I read the story in "The Christian Century" last spring. The author and her husband held three teacups in their hands after the husband's mother downsized and moved to a smaller apartment. The couple talked about which items to keep, if any, or whether they should keep all three in a home that was already full of things. The question they asked about each item was, "Does this item spark joy?"
The writer said she got this concept from Marie Kondo who's written extensively about de-cluttering one's life. Kondo says that if an item doesn't spark joy it should be sold or given to another person for whom it would spark joy. An interesting corollary to this method is that Kondo suggests we even talk to the item we're about to discard, thank it for this joy and wish it well in its new place!

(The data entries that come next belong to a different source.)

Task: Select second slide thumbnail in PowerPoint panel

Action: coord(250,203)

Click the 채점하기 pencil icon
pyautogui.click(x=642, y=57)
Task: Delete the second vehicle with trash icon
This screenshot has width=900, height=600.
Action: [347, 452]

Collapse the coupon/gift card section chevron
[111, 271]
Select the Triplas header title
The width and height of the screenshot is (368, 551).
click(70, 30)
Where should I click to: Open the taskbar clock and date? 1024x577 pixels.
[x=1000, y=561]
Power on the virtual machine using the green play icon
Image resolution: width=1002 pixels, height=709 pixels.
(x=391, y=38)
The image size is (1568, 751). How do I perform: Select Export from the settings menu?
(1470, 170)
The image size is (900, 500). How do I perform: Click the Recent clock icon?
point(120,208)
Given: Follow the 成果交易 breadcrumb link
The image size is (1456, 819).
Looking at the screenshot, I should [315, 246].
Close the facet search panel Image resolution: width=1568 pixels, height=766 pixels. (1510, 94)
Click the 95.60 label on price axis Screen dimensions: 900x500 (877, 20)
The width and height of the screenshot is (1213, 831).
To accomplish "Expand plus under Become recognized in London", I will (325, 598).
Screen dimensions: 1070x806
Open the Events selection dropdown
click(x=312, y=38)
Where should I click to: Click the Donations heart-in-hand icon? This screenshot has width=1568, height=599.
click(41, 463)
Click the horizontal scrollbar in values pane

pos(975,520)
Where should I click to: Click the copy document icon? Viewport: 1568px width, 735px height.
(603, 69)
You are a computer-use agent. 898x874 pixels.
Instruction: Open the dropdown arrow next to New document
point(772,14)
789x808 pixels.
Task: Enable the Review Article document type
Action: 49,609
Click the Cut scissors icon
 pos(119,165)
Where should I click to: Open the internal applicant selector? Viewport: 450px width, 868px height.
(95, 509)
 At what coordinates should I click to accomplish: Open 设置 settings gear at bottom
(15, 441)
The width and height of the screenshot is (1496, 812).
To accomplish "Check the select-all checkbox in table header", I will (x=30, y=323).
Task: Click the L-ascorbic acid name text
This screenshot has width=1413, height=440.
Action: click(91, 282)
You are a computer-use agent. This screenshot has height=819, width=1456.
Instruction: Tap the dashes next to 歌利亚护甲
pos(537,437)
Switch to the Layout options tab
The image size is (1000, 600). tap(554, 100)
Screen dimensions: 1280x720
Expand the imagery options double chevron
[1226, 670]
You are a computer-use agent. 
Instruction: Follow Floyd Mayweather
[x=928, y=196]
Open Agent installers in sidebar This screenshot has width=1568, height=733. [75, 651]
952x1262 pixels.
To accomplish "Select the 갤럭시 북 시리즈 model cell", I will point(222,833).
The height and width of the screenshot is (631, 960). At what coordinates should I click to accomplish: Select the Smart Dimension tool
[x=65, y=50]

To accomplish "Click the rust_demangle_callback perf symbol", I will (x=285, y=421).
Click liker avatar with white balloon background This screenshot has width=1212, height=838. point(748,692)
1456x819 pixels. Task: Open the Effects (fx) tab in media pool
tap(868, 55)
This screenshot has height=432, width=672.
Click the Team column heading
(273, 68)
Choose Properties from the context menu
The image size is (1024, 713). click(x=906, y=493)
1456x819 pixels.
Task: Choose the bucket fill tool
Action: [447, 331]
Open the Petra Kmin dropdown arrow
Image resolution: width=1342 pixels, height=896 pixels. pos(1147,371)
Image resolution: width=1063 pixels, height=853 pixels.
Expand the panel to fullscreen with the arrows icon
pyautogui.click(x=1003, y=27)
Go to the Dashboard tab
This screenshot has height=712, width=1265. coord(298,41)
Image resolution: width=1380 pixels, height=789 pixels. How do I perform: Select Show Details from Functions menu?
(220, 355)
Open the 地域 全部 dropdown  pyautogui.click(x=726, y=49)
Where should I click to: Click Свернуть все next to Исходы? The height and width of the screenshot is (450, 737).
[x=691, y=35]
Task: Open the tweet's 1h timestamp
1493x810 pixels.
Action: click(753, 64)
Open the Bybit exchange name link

I'm not sure our friends would consider us sane if they came to our home and found us talking to the drapery and the silverware, but the basic premise is a good one. We express thanks for the things that bring joy to our lives.
I read the Apostle Paul's words with new appreciation this week: "Let [us] place confidence in God, who lavishly provides us with everything for our enjoyment" (1Timothy 6:17).
The above-cited verse is addressed to "the rich." Readers might deny this descriptor, but we are rich. By the grace of God we're Americans living in a land of plenty. The Global Village at Habitat for Humanity's International Headquarters in Americus, Ga. has actual housing from the third world--housing we wouldn't use for our dogs or lawnmowers in America. We are all wealthy.
And scripture affirms the concept that God is a lavish giver of things. He's not a killjoy; he wants us to enjoy possessions. Accordingly, some find joy in coins or stamps, salt shakers or ceramic frogs, political items or books. These things spark joy. And part of our reason for worship is to thank God for the joy we find in things.
But scripture also affirms that we must handle things responsibly by remembering the needs of others around us. Scripture pointedly asserts that if we have goods and see a brother without goods and don't share, the love of God is absent our hearts (1 John 3:17).
Ultimately we'll stand before God to give account of our use of every opportunity and every possession. John the revelator said both "small and great" will stand before the Lord of the universe. The small is you and me. The great is the Kennedys, the Rockefellers and Bill Gates. God will hold us accountable for how we used our possessions.